» **Supplied text**
☆ ☆ ☆ ☆

- Directed by: Jaakko Korhonen
- Screenplay by: Jaakko Korhonen
- Based on: Aatamin puvussa... ja vähän Eevankin by Yrjö Soini
- Starring: Joel Rinne Elsa Segerberg Yrjö Tuominen
- Cinematography: Eino Kari
- Music by: Martti Similä
- Distributed by: Suomi-Filmi
- Release date: 2 February 1931;
- Running time: 104 minutes
- Country: Finland
- Languages: Finnish; Finnish and Swedish intertitles;

= In Adam's Dress and a Bit in Eve's Too (1931 film) =

1931 film

 (Aatamin puvussa ja vähän Eevankin, I Adams kläder och litet i Evas) is a 1931 Finnish comedy film directed and written by Jaakko Korhonen based on the novel Aatamin puvussa ja vähän Eevankin by Yrjö Soini. The film's runtime is 104 minutes. It is the first Finnish film to have sound, although sound is limited to sound effects and some singing. The dialogue is still only displayed in bilingual intertitles.

☆ ☆ ☆ ☆

» **Recorded data**
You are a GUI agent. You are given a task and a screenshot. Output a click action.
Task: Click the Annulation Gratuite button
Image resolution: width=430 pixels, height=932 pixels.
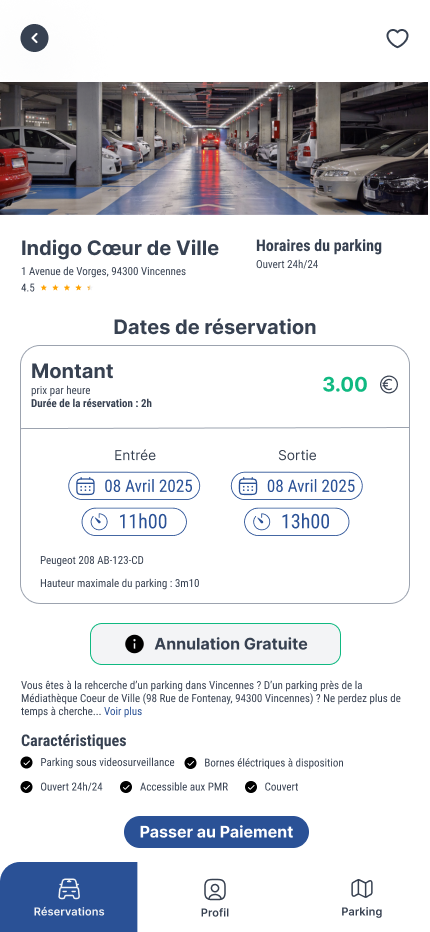215,644
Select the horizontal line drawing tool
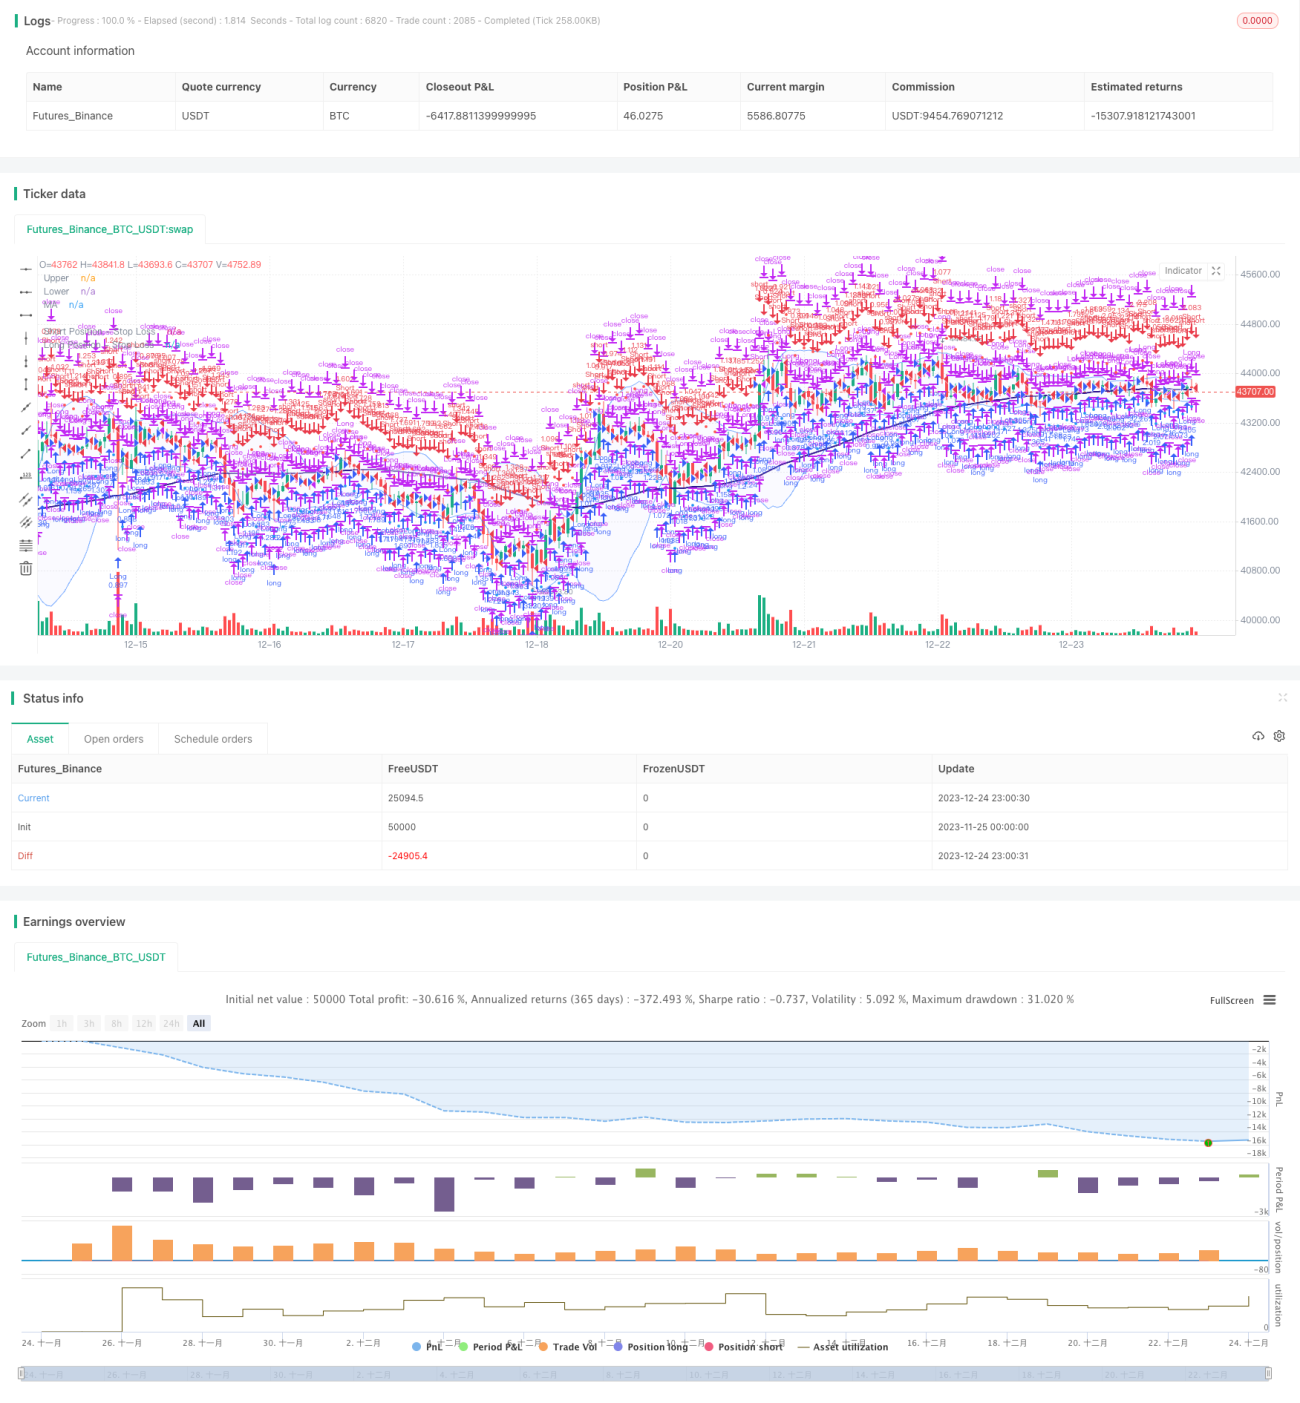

☆ ☆ ☆ ☆

» **Tasks**
**1.** List every person named in the text about the 1931 Finnish film, without repeating anyone.
**2.** Extend the text about the 1931 Finnish film from its final sentence.

» **Results in order**
**1.** Jaakko Korhonen, Yrjö Soini, Joel Rinne, Elsa Segerberg, Yrjö Tuominen, Eino Kari, Martti Similä

**2.**
In 1959 the film was remade in West Germany as Two Times Adam, One Time Eve.

==Cast==
- Joel Rinne as Aarne Himanen
- Elsa Segerberg as Alli
- Yrjö Tuominen as Paavo Kehkonen
- Kaarlo Saarnio as Viirimäki
- Uuno Montonen as Kalle Vikström
- Heikki Välisalmi as Police chief
- Anja Suonio-Similä as Liisa
- Olga Leino as Old woman
- Ellen Sylvin as Lehtinen's daughter
- Kaija Suonio as Mrs. Lehtinen
- Runar Idefeldt as Constable Lehtinen

==See also==
- In Adam's Dress and a Bit in Eve's Too (1940)
- In Adam's Dress and a Bit in Eve's Too (1971)
- Two Times Adam, One Time Eve (1959)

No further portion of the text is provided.